Nothing but an exact copy of the records is expected here.
------------------------------
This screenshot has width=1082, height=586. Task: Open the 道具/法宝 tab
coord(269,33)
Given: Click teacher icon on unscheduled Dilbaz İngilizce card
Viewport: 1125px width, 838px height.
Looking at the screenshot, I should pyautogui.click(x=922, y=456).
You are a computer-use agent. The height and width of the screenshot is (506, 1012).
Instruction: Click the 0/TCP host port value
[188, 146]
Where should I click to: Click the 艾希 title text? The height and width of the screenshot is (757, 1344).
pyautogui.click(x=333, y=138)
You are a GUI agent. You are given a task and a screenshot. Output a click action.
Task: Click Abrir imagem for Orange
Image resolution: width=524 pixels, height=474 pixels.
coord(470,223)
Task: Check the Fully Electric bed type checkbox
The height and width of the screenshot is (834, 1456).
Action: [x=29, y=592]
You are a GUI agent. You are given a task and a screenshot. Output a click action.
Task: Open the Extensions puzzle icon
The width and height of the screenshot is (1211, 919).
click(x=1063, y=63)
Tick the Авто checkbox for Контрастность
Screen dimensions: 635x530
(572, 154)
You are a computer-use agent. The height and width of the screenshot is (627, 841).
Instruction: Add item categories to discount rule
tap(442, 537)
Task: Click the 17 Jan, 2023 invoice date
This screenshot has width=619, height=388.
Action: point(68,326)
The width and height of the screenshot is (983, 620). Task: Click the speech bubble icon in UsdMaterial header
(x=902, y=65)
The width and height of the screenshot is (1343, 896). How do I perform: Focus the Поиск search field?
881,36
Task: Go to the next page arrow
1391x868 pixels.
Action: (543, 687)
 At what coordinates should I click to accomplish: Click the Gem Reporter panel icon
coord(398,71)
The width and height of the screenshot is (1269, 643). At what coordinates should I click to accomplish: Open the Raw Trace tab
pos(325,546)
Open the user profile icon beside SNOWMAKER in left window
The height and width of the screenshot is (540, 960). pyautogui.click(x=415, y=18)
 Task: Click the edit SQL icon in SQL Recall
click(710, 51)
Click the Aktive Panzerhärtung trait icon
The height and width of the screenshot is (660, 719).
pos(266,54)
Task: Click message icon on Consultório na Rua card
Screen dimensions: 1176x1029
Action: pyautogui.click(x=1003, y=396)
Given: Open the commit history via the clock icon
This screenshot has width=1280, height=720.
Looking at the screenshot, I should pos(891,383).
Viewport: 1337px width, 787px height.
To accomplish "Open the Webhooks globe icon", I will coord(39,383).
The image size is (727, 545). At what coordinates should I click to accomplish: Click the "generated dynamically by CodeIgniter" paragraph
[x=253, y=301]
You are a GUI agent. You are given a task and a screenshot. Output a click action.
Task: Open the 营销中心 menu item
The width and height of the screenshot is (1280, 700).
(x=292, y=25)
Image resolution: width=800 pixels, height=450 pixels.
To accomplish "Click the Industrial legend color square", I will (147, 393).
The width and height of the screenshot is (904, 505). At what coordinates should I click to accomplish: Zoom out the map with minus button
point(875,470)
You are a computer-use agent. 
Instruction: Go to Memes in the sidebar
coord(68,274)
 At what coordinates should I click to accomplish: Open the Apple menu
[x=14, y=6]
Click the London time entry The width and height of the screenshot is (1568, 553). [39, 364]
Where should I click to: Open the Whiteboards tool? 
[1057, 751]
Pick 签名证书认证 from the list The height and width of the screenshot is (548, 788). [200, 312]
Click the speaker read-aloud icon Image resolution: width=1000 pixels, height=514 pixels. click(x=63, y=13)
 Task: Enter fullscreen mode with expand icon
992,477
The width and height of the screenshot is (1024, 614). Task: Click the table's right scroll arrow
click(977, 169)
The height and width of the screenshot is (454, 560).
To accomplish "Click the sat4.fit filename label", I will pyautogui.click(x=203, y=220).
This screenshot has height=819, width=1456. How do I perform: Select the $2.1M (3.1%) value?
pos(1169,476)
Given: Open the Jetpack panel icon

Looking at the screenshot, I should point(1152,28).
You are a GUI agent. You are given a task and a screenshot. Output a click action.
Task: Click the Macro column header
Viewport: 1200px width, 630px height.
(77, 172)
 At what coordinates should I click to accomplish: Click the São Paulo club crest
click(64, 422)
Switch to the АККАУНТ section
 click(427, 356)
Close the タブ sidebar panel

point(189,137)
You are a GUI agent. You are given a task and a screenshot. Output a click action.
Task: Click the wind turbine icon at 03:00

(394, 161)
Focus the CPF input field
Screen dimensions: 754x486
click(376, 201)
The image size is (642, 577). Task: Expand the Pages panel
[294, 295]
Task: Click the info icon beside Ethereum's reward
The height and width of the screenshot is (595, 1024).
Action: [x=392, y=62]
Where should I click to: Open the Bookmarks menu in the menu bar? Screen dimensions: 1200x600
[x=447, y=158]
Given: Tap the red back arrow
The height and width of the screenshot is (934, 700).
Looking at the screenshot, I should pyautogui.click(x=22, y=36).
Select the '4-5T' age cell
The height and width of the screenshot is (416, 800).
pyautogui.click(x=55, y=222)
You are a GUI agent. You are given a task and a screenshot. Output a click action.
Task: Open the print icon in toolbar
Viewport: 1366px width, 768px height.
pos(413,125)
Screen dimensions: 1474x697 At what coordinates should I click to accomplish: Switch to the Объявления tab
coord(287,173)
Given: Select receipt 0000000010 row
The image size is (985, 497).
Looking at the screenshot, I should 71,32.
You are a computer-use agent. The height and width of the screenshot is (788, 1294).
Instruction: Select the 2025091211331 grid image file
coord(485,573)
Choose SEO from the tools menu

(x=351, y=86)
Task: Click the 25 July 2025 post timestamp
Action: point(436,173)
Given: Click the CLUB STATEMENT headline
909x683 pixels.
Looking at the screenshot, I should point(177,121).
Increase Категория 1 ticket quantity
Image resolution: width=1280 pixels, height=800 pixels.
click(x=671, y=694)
------------------------------
__Exercise output__.
This screenshot has width=1082, height=586. Task: Open the 道具/法宝 tab
coord(269,33)
Given: Click teacher icon on unscheduled Dilbaz İngilizce card
Viewport: 1125px width, 838px height.
Looking at the screenshot, I should pyautogui.click(x=922, y=456).
You are a computer-use agent. The height and width of the screenshot is (506, 1012).
Instruction: Click the 0/TCP host port value
[188, 146]
Where should I click to: Click the 艾希 title text? The height and width of the screenshot is (757, 1344).
pyautogui.click(x=333, y=138)
You are a GUI agent. You are given a task and a screenshot. Output a click action.
Task: Click Abrir imagem for Orange
Image resolution: width=524 pixels, height=474 pixels.
coord(470,223)
Task: Check the Fully Electric bed type checkbox
The height and width of the screenshot is (834, 1456).
Action: [x=29, y=592]
You are a GUI agent. You are given a task and a screenshot. Output a click action.
Task: Open the Extensions puzzle icon
The width and height of the screenshot is (1211, 919).
click(x=1063, y=63)
Tick the Авто checkbox for Контрастность
Screen dimensions: 635x530
(572, 154)
You are a computer-use agent. The height and width of the screenshot is (627, 841).
Instruction: Add item categories to discount rule
tap(442, 537)
Task: Click the 17 Jan, 2023 invoice date
This screenshot has width=619, height=388.
Action: point(68,326)
The width and height of the screenshot is (983, 620). Task: Click the speech bubble icon in UsdMaterial header
(x=902, y=65)
The width and height of the screenshot is (1343, 896). How do I perform: Focus the Поиск search field?
881,36
Task: Go to the next page arrow
1391x868 pixels.
Action: (543, 687)
 At what coordinates should I click to accomplish: Click the Gem Reporter panel icon
coord(398,71)
The width and height of the screenshot is (1269, 643). At what coordinates should I click to accomplish: Open the Raw Trace tab
pos(325,546)
Open the user profile icon beside SNOWMAKER in left window
The height and width of the screenshot is (540, 960). pyautogui.click(x=415, y=18)
 Task: Click the edit SQL icon in SQL Recall
click(710, 51)
Click the Aktive Panzerhärtung trait icon
The height and width of the screenshot is (660, 719).
pos(266,54)
Task: Click message icon on Consultório na Rua card
Screen dimensions: 1176x1029
Action: pyautogui.click(x=1003, y=396)
Given: Open the commit history via the clock icon
This screenshot has width=1280, height=720.
Looking at the screenshot, I should pos(891,383).
Viewport: 1337px width, 787px height.
To accomplish "Open the Webhooks globe icon", I will coord(39,383).
The image size is (727, 545). At what coordinates should I click to accomplish: Click the "generated dynamically by CodeIgniter" paragraph
[x=253, y=301]
You are a GUI agent. You are given a task and a screenshot. Output a click action.
Task: Open the 营销中心 menu item
The width and height of the screenshot is (1280, 700).
(x=292, y=25)
Image resolution: width=800 pixels, height=450 pixels.
To accomplish "Click the Industrial legend color square", I will (147, 393).
The width and height of the screenshot is (904, 505). At what coordinates should I click to accomplish: Zoom out the map with minus button
point(875,470)
You are a computer-use agent. 
Instruction: Go to Memes in the sidebar
coord(68,274)
 At what coordinates should I click to accomplish: Open the Apple menu
[x=14, y=6]
Click the London time entry The width and height of the screenshot is (1568, 553). [39, 364]
Where should I click to: Open the Whiteboards tool? 
[1057, 751]
Pick 签名证书认证 from the list The height and width of the screenshot is (548, 788). [200, 312]
Click the speaker read-aloud icon Image resolution: width=1000 pixels, height=514 pixels. click(x=63, y=13)
 Task: Enter fullscreen mode with expand icon
992,477
The width and height of the screenshot is (1024, 614). Task: Click the table's right scroll arrow
click(977, 169)
The height and width of the screenshot is (454, 560).
To accomplish "Click the sat4.fit filename label", I will pyautogui.click(x=203, y=220).
This screenshot has height=819, width=1456. How do I perform: Select the $2.1M (3.1%) value?
pos(1169,476)
Given: Open the Jetpack panel icon

Looking at the screenshot, I should point(1152,28).
You are a GUI agent. You are given a task and a screenshot. Output a click action.
Task: Click the Macro column header
Viewport: 1200px width, 630px height.
(77, 172)
 At what coordinates should I click to accomplish: Click the São Paulo club crest
click(64, 422)
Switch to the АККАУНТ section
 click(427, 356)
Close the タブ sidebar panel

point(189,137)
You are a GUI agent. You are given a task and a screenshot. Output a click action.
Task: Click the wind turbine icon at 03:00

(394, 161)
Focus the CPF input field
Screen dimensions: 754x486
click(376, 201)
The image size is (642, 577). Task: Expand the Pages panel
[294, 295]
Task: Click the info icon beside Ethereum's reward
The height and width of the screenshot is (595, 1024).
Action: [x=392, y=62]
Where should I click to: Open the Bookmarks menu in the menu bar? Screen dimensions: 1200x600
[x=447, y=158]
Given: Tap the red back arrow
The height and width of the screenshot is (934, 700).
Looking at the screenshot, I should pyautogui.click(x=22, y=36).
Select the '4-5T' age cell
The height and width of the screenshot is (416, 800).
pyautogui.click(x=55, y=222)
You are a GUI agent. You are given a task and a screenshot. Output a click action.
Task: Open the print icon in toolbar
Viewport: 1366px width, 768px height.
pos(413,125)
Screen dimensions: 1474x697 At what coordinates should I click to accomplish: Switch to the Объявления tab
coord(287,173)
Given: Select receipt 0000000010 row
The image size is (985, 497).
Looking at the screenshot, I should 71,32.
You are a computer-use agent. The height and width of the screenshot is (788, 1294).
Instruction: Select the 2025091211331 grid image file
coord(485,573)
Choose SEO from the tools menu

(x=351, y=86)
Task: Click the 25 July 2025 post timestamp
Action: point(436,173)
Given: Click the CLUB STATEMENT headline
909x683 pixels.
Looking at the screenshot, I should point(177,121).
Increase Категория 1 ticket quantity
Image resolution: width=1280 pixels, height=800 pixels.
click(x=671, y=694)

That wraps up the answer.